When you spot the word "each" in a line of the data below, copy that line.
--- --- ---
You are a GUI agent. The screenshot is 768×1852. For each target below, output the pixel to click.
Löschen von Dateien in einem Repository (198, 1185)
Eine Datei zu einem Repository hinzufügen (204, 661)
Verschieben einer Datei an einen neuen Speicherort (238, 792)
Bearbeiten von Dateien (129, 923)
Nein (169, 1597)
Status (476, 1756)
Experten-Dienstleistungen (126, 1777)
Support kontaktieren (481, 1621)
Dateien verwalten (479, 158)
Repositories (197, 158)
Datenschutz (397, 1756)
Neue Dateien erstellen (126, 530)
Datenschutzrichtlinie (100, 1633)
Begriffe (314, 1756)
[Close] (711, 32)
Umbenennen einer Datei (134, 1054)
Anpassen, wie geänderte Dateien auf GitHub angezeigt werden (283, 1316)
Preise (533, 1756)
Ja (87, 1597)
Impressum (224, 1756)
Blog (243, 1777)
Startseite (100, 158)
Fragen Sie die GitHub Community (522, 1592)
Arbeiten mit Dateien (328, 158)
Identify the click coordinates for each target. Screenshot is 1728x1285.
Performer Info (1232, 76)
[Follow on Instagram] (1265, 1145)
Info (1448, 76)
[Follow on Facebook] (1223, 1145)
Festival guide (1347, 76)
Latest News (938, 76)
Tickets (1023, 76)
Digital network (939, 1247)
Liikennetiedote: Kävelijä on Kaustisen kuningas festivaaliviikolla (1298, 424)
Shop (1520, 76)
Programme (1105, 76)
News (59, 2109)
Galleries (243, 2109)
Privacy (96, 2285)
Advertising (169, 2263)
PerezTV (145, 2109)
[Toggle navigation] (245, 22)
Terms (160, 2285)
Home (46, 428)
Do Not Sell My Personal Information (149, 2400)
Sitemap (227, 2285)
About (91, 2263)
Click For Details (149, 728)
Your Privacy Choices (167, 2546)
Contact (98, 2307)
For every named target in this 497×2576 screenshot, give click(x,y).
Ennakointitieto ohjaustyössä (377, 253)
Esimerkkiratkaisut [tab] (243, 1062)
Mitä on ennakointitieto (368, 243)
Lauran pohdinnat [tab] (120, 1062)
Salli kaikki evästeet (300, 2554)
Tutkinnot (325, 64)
--- --- ---
Reply to the exercise:
You are a GUI agent. The screenshot is 768×1852. For each target below, output the pixel to click.
Identify the click coordinates for each target. Screenshot is 1728x1285.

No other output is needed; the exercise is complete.